SHORT PROBLEM: In the records, rewrite the stretch from the line that contains "The width and" through the line that contains "point(133,172)", replacing "Pack size" with "Bundle size" and changing nothing else. Leave the pictures out of your answer.

SUPPLIED DATA:
⁂

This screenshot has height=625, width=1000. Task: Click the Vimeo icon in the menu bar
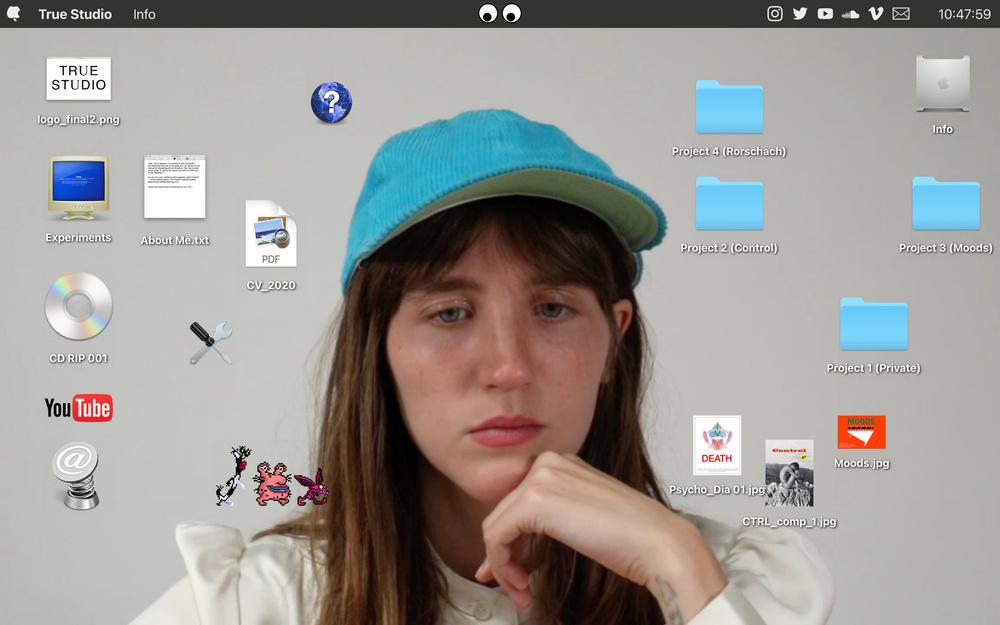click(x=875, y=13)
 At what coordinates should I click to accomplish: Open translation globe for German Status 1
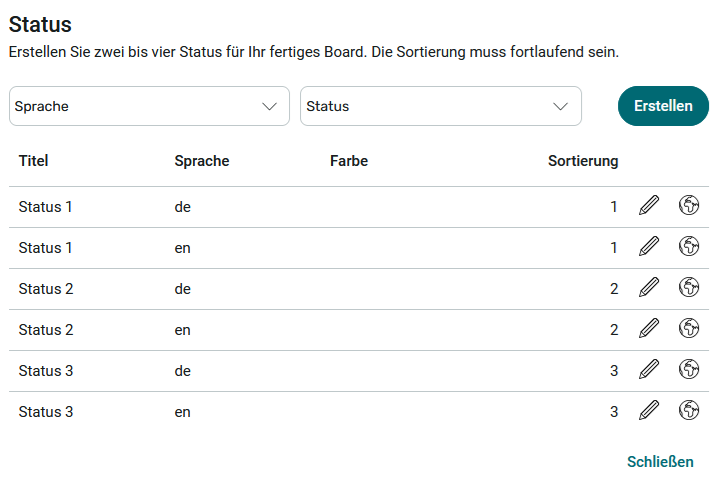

⁂

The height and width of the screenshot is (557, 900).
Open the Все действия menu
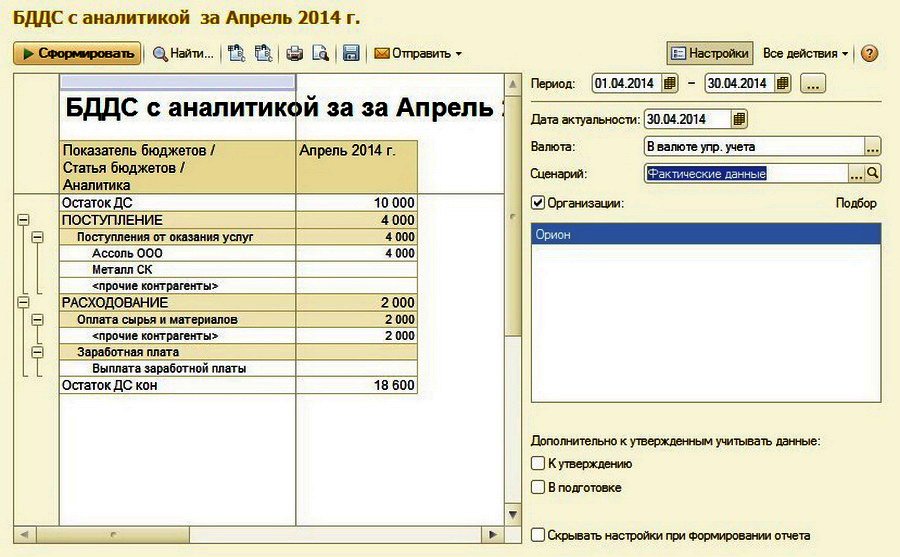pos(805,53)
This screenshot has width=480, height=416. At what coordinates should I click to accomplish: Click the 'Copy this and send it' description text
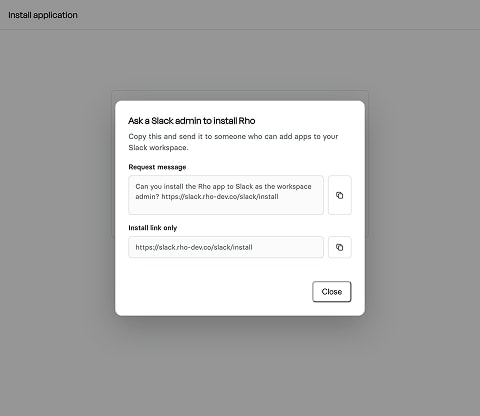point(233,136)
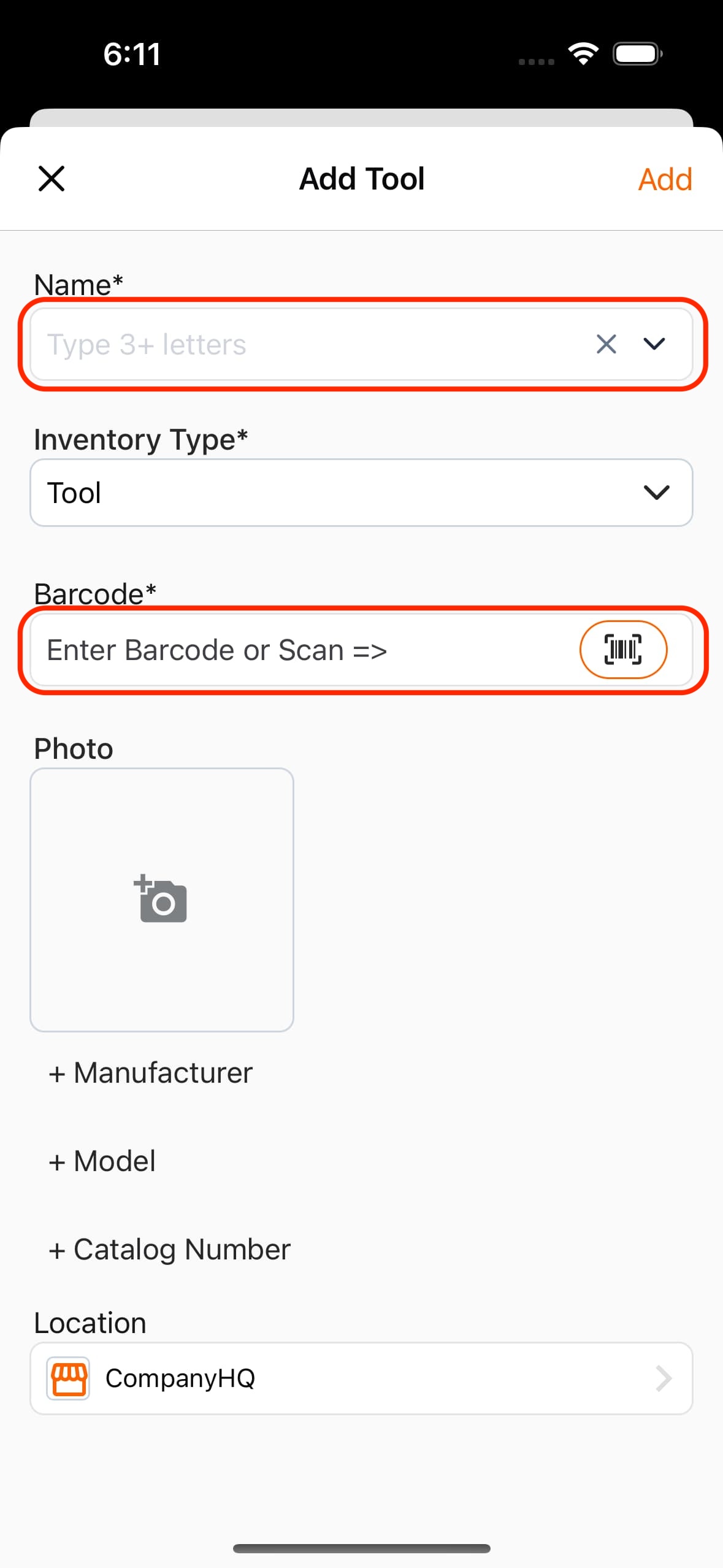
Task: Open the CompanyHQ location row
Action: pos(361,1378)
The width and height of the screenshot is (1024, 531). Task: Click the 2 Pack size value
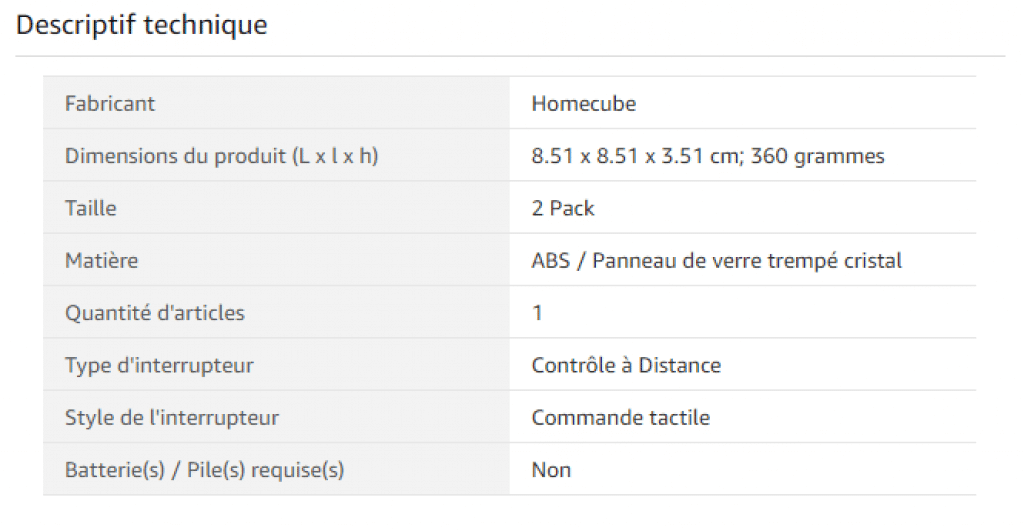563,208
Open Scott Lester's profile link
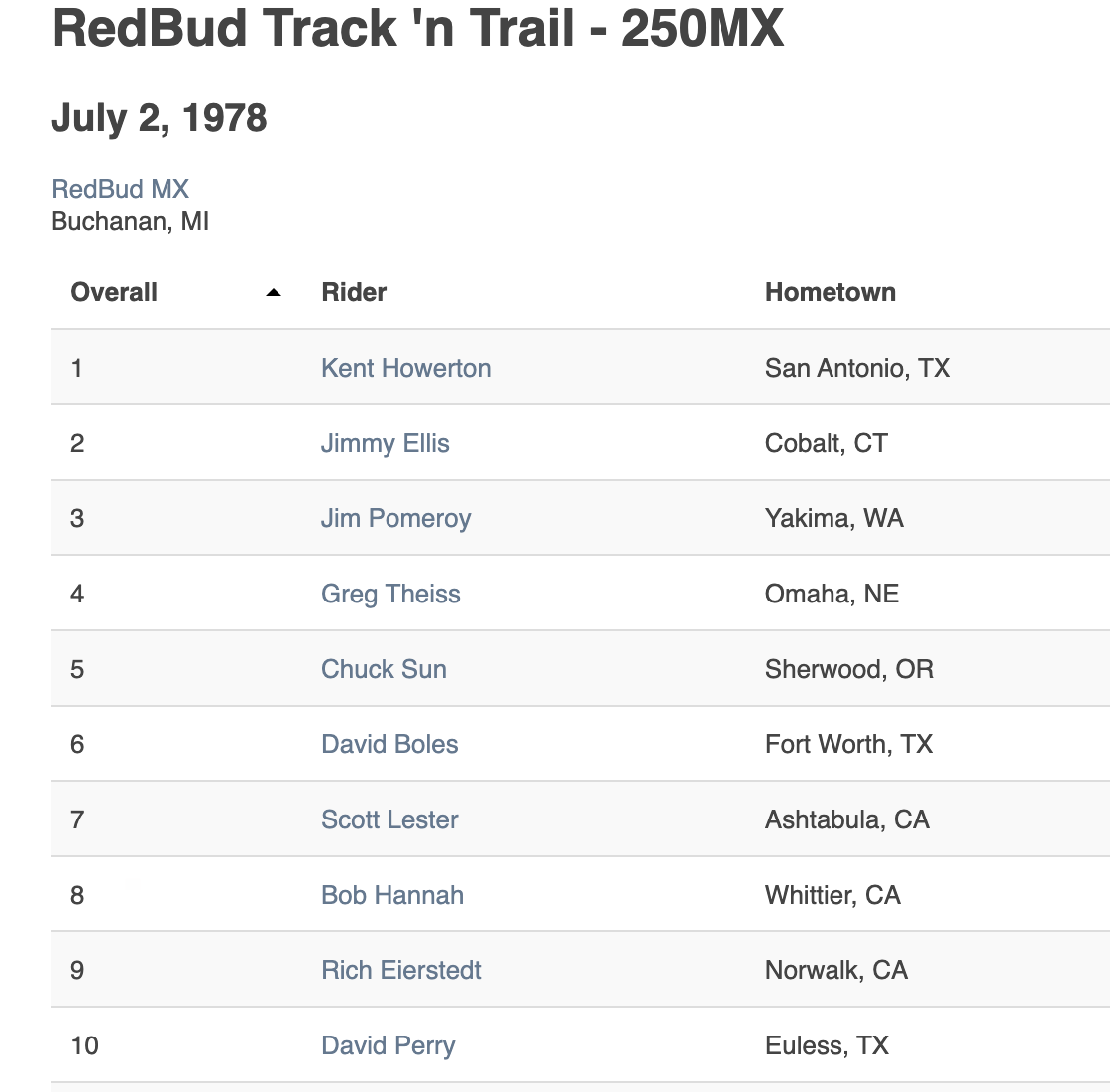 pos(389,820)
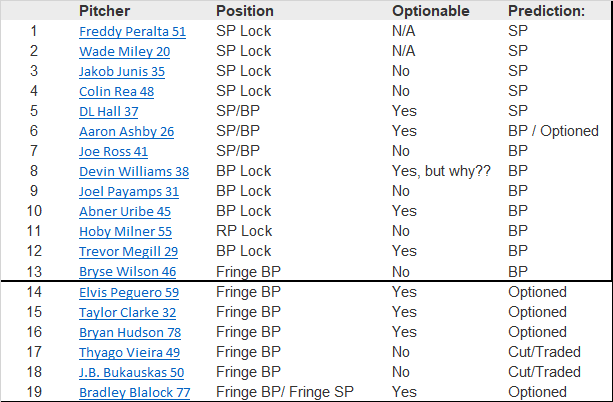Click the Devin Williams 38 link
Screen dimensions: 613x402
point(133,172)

⁂

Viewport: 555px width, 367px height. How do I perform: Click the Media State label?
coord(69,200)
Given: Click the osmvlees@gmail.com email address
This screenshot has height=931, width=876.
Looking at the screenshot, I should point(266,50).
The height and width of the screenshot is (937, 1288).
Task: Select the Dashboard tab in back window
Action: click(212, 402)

⁂

THE RESULT:
The width and height of the screenshot is (1024, 531). Task: Click the 2 Bundle size value
563,208
Open Scott Lester's profile link
 pos(389,820)
Click the Devin Williams 38 link
Screen dimensions: 613x402
point(133,172)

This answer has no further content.